* **Your goal**
The line containing "How do I perform: Click" and every line after it, through the end of the records below: repeat them exactly, nothing more.

[Data items]

|---|

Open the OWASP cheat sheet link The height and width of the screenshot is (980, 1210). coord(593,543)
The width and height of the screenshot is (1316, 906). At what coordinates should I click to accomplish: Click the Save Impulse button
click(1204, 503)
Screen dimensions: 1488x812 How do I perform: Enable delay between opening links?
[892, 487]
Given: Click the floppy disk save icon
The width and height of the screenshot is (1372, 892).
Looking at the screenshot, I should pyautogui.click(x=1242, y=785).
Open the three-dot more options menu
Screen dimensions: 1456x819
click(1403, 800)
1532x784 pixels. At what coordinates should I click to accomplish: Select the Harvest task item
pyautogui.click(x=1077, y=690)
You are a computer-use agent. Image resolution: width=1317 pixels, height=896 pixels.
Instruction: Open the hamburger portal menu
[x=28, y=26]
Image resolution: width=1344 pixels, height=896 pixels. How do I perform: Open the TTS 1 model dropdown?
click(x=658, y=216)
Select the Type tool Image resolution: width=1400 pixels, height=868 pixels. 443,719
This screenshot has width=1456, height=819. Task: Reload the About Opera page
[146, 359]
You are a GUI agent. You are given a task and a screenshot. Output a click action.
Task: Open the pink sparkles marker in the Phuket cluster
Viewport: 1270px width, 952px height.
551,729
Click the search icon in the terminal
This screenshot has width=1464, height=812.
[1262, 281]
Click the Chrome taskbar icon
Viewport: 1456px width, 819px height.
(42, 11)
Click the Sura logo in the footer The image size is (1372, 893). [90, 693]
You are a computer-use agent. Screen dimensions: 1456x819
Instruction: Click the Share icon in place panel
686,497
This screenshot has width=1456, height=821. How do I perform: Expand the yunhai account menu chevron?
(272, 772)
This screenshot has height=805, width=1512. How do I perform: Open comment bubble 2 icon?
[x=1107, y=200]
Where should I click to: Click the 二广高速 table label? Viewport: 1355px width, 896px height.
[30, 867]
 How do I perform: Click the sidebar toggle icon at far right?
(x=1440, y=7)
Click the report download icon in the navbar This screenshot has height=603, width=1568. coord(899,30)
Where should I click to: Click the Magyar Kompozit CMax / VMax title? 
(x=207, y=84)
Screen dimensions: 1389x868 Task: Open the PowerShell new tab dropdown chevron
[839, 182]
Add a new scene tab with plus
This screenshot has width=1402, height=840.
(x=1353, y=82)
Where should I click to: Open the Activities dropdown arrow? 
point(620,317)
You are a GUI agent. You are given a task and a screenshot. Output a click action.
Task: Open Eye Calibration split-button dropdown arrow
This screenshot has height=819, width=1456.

|---|

* **Exercise result**
 How do I perform: Click the sidebar toggle icon at far right?
(x=1440, y=7)
Click the report download icon in the navbar This screenshot has height=603, width=1568. coord(899,30)
Where should I click to: Click the Magyar Kompozit CMax / VMax title? 
(x=207, y=84)
Screen dimensions: 1389x868 Task: Open the PowerShell new tab dropdown chevron
[839, 182]
Add a new scene tab with plus
This screenshot has width=1402, height=840.
(x=1353, y=82)
Where should I click to: Open the Activities dropdown arrow? 
point(620,317)
You are a GUI agent. You are given a task and a screenshot. Output a click action.
Task: Open Eye Calibration split-button dropdown arrow
This screenshot has height=819, width=1456.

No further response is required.